### YOUR OBJECTIVE
Work out how many lines in the material below hold the word "width". Write only the number.

### DATA SHOWN
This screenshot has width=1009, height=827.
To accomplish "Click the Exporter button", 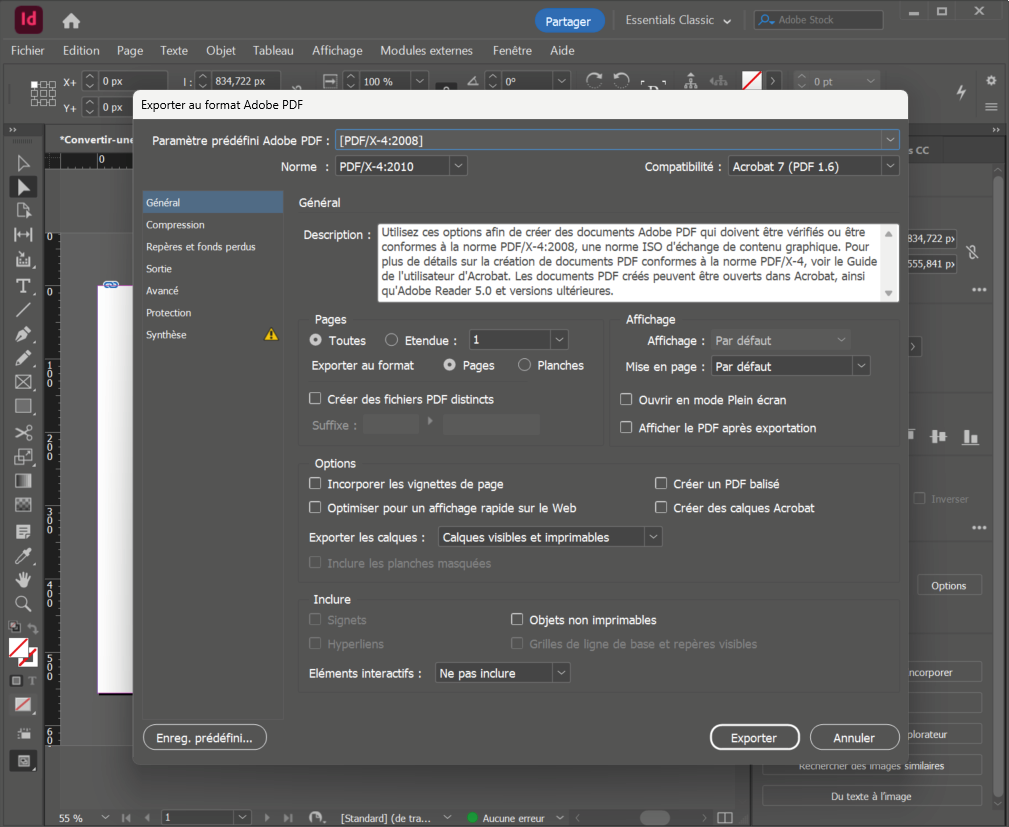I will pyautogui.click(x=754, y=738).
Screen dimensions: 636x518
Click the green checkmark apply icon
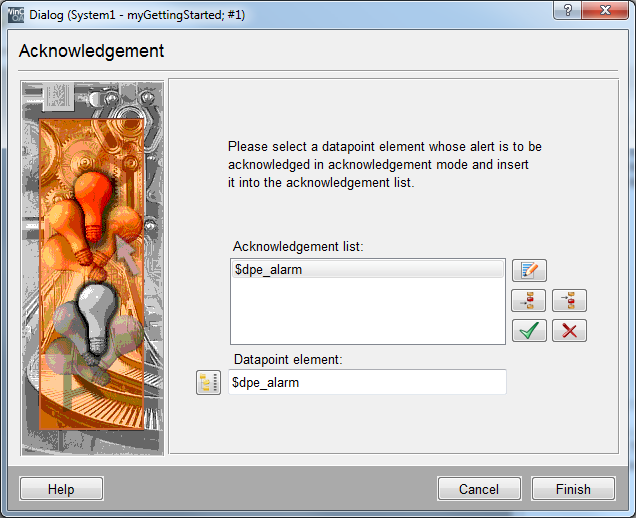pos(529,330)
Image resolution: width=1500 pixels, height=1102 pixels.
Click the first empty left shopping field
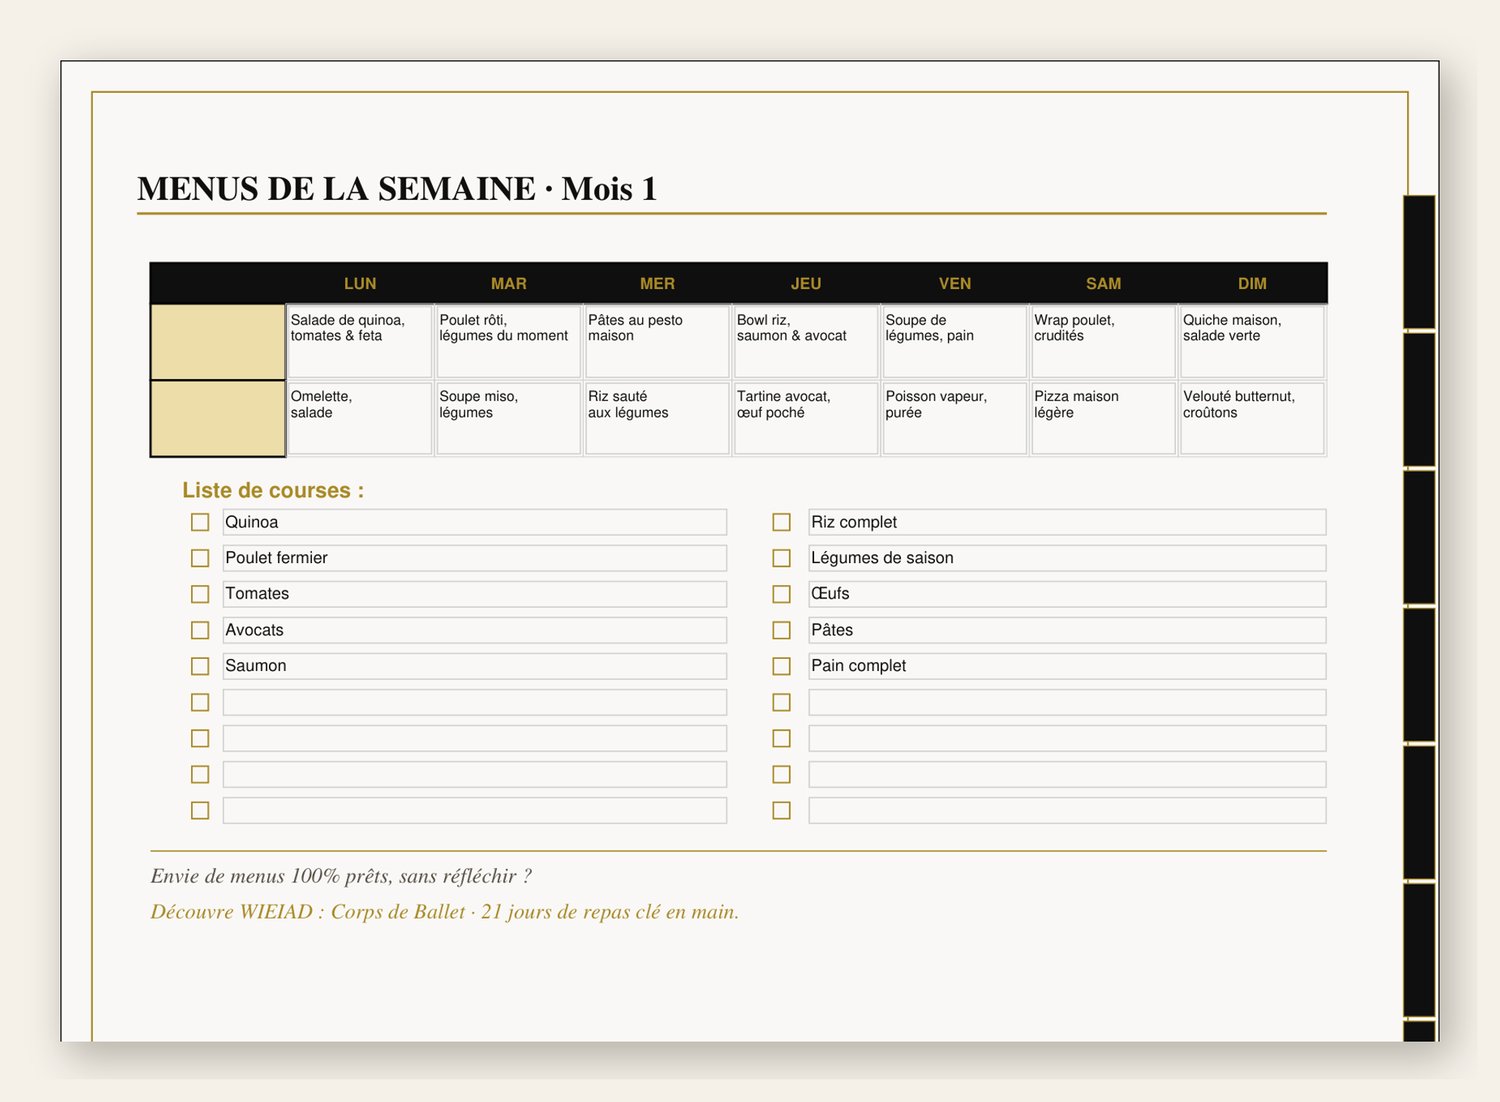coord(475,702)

### RESPONSE BELOW
2